> **Brief**: In your copy, leave out the pictures and output only the lines from the one holding "Open the notifications bell" through the end of the data below, exactly.

====================

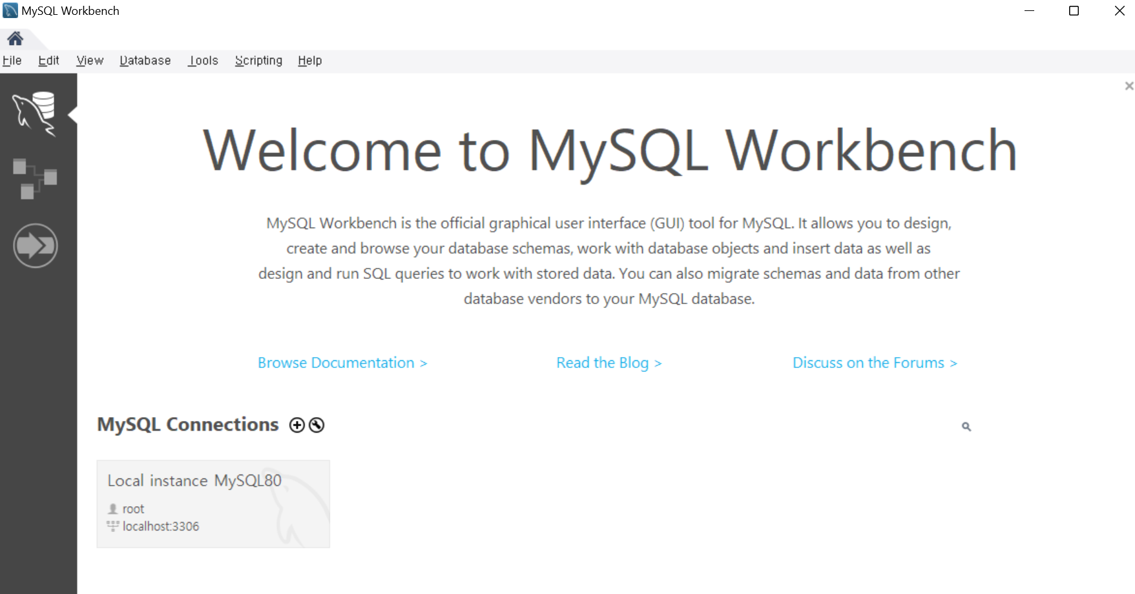Open the Scripting menu

point(258,60)
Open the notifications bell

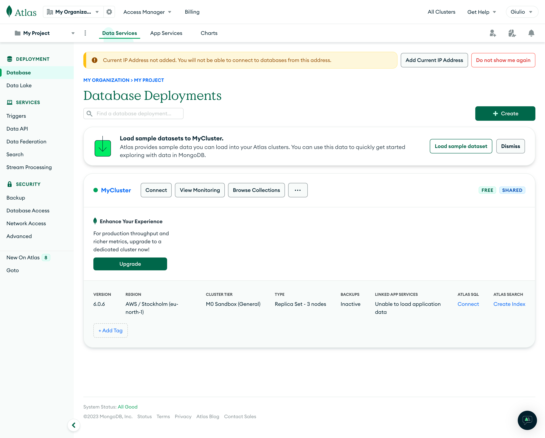[531, 33]
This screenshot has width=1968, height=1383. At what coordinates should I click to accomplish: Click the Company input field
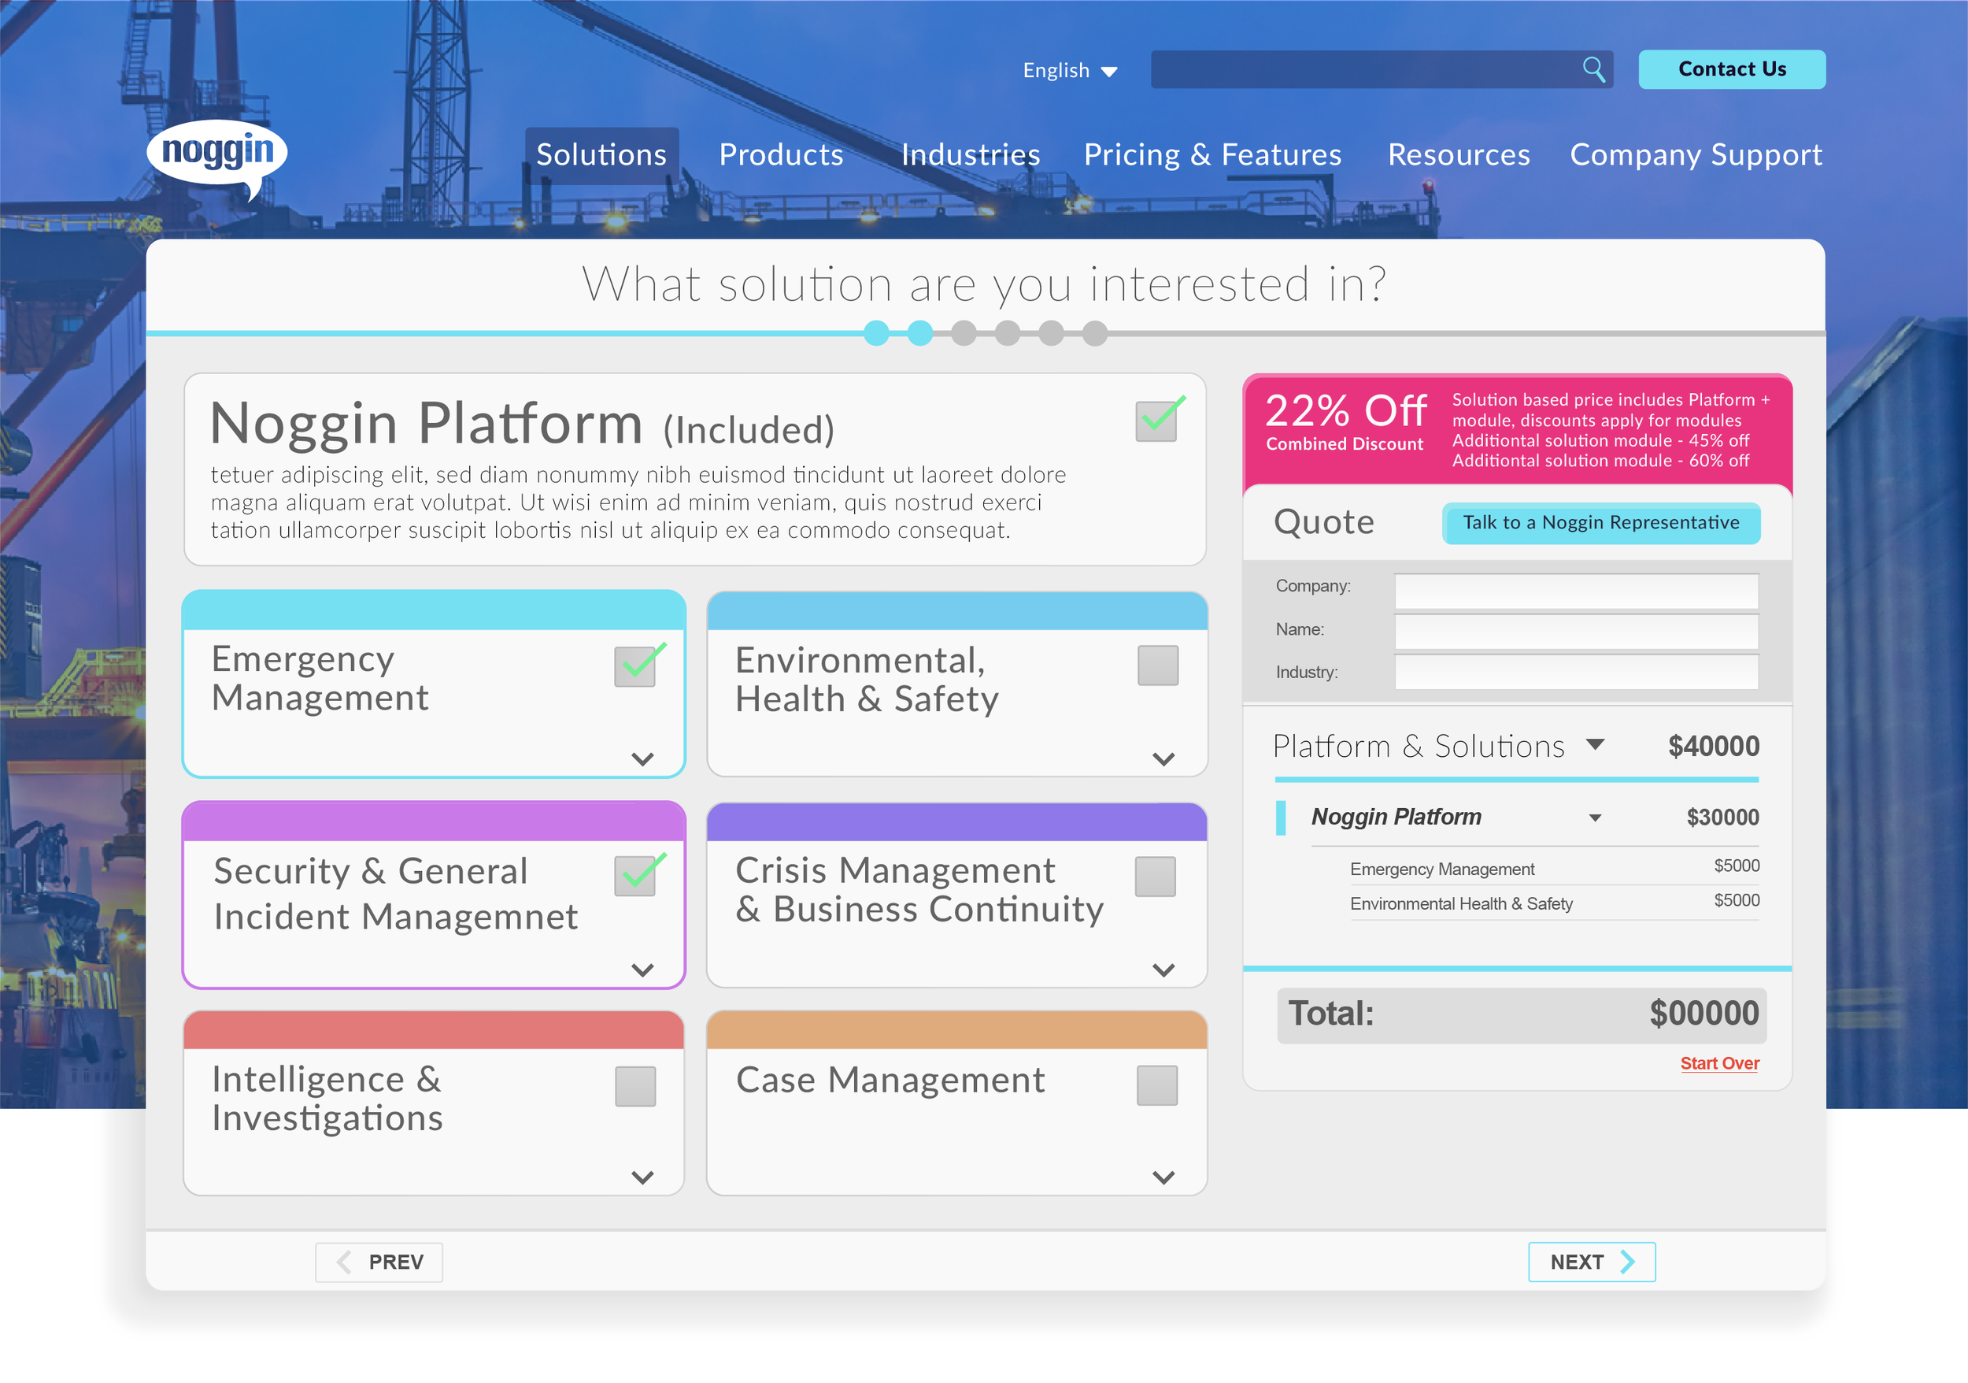coord(1575,591)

====================

> **Your response**:
Open the notifications bell

[531, 33]
This screenshot has width=1968, height=1383. At what coordinates should I click to accomplish: Click the Company input field
coord(1575,591)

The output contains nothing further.